- WHAT NEEDS TO BE DONE -
Only these lines are needed: the first line of the entries below through the line with "Given: Click the Suivre follow button", each returned exactly.
********
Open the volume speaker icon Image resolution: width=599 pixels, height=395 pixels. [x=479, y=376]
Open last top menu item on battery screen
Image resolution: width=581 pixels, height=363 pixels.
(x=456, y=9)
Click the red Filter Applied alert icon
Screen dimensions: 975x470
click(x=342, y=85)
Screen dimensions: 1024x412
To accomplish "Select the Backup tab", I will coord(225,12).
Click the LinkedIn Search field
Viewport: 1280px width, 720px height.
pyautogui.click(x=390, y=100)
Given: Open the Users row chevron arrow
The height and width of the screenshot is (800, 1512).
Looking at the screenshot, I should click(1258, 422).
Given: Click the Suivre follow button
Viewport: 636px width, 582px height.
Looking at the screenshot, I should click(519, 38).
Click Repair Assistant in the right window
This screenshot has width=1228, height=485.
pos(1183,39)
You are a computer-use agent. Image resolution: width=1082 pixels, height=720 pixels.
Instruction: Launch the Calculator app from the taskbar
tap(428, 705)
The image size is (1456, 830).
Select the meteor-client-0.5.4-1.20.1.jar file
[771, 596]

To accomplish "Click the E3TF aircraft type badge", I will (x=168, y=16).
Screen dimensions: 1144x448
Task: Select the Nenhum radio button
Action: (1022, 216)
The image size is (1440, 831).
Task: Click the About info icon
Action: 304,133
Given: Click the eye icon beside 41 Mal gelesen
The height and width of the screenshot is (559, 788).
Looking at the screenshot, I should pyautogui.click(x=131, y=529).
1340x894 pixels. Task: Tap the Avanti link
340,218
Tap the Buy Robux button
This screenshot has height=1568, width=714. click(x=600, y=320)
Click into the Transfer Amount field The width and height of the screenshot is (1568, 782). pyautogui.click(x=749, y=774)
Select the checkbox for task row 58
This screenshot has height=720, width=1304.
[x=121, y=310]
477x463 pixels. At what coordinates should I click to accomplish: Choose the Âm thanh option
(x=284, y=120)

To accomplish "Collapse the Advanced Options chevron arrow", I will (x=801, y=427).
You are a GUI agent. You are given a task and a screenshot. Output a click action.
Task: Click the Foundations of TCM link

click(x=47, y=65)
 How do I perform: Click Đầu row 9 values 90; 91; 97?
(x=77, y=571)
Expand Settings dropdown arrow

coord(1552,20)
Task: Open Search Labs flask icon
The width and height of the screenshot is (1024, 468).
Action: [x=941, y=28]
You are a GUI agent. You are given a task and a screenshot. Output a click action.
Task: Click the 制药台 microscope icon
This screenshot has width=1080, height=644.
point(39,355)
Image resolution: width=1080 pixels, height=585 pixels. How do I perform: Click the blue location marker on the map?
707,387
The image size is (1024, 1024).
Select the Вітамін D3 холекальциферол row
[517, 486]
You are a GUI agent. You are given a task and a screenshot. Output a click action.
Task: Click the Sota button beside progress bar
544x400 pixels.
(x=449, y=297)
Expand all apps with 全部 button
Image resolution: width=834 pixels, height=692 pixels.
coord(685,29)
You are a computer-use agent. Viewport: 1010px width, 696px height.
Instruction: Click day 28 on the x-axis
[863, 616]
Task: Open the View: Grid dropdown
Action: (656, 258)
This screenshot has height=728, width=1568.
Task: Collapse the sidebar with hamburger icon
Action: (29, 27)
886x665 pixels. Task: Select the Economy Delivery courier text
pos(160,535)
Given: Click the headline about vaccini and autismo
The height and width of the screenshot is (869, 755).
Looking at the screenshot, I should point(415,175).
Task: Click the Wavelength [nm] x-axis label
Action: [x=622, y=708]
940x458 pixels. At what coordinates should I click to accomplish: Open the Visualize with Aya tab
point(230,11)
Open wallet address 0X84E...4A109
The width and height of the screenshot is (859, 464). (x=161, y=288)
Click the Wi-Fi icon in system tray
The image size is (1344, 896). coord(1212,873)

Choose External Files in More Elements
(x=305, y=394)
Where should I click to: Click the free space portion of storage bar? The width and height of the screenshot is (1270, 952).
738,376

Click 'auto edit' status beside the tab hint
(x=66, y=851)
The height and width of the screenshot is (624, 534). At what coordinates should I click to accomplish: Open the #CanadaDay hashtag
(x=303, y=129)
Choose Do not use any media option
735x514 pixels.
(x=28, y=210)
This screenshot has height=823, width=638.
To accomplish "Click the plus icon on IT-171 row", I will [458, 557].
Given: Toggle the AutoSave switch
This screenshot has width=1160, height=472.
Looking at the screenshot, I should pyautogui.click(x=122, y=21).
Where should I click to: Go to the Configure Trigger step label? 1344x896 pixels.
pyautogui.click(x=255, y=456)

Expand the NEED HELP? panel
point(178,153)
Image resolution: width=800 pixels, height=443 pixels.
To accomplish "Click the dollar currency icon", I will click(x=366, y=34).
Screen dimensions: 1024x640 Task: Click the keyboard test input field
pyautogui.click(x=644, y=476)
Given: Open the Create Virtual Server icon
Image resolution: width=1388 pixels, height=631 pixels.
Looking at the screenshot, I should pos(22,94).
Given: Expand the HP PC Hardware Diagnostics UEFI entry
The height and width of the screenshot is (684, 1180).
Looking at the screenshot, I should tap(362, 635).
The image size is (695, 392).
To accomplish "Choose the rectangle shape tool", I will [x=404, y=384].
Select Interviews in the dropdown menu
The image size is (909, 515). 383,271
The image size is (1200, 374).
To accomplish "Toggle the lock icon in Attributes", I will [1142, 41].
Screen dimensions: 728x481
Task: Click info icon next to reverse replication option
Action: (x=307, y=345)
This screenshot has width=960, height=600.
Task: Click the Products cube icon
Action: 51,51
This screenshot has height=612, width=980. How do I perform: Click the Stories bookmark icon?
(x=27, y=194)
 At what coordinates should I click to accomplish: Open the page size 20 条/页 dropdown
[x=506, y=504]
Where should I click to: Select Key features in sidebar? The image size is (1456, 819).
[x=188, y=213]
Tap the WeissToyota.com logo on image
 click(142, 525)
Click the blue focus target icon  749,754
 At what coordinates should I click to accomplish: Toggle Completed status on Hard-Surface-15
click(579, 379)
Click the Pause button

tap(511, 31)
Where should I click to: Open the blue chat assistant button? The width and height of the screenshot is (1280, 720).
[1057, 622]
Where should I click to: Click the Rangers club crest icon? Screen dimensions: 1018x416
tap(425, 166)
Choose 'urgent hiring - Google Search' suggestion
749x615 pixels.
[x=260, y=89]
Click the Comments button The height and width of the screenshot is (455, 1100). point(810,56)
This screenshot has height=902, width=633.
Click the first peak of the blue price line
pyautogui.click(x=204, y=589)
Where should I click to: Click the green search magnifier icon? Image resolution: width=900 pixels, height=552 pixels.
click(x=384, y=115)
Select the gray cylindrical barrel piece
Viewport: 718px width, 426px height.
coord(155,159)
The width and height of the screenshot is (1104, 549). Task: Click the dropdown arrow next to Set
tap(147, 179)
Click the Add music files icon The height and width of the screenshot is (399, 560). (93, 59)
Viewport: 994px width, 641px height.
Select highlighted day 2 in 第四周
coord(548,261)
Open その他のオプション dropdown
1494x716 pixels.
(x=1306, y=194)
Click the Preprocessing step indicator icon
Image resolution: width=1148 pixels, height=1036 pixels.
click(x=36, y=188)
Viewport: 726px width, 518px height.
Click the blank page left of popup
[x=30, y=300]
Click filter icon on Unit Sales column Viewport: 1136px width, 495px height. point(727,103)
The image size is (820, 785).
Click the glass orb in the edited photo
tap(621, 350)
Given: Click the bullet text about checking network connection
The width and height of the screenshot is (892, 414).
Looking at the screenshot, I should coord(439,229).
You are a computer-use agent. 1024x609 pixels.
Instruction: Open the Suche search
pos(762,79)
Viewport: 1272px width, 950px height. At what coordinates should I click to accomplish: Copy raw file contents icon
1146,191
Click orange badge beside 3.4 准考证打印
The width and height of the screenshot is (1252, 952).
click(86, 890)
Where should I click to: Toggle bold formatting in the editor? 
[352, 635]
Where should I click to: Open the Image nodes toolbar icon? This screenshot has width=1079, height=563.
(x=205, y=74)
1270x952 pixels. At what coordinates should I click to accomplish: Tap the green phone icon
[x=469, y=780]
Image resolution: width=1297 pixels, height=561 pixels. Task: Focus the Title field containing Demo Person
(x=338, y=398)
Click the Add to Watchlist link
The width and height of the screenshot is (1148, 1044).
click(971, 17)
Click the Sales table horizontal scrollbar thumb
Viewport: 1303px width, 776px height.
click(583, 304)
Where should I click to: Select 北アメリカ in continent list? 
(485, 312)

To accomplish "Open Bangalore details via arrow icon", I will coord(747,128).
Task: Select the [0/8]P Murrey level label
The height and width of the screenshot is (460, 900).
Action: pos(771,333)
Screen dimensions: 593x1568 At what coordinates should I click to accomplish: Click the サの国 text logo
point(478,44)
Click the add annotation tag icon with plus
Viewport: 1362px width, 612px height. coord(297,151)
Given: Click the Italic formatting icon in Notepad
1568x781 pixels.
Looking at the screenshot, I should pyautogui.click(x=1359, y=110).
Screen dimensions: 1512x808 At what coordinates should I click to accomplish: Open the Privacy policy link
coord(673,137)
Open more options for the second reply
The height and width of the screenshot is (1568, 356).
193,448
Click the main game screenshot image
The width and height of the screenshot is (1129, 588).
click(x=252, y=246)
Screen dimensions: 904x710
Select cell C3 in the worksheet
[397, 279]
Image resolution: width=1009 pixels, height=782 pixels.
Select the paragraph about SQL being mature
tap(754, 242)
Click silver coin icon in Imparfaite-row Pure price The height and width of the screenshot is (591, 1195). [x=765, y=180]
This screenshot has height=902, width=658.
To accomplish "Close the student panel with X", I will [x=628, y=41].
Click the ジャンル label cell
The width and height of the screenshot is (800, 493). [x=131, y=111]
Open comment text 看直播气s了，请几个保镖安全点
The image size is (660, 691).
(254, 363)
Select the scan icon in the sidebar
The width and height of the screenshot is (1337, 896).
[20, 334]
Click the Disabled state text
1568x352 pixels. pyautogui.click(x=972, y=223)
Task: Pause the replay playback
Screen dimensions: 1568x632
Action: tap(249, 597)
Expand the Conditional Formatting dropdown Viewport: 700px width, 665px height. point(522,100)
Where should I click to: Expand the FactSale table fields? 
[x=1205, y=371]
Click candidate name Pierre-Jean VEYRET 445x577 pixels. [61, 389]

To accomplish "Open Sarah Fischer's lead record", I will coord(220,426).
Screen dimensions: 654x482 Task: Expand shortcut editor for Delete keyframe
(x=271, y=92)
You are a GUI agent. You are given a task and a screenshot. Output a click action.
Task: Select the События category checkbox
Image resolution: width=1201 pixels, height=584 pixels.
********
- ANSWER FOR THIS EXERCISE -
Open the volume speaker icon Image resolution: width=599 pixels, height=395 pixels. [x=479, y=376]
Open last top menu item on battery screen
Image resolution: width=581 pixels, height=363 pixels.
(x=456, y=9)
Click the red Filter Applied alert icon
Screen dimensions: 975x470
click(x=342, y=85)
Screen dimensions: 1024x412
To accomplish "Select the Backup tab", I will coord(225,12).
Click the LinkedIn Search field
Viewport: 1280px width, 720px height.
pyautogui.click(x=390, y=100)
Given: Open the Users row chevron arrow
The height and width of the screenshot is (800, 1512).
Looking at the screenshot, I should click(1258, 422).
Given: Click the Suivre follow button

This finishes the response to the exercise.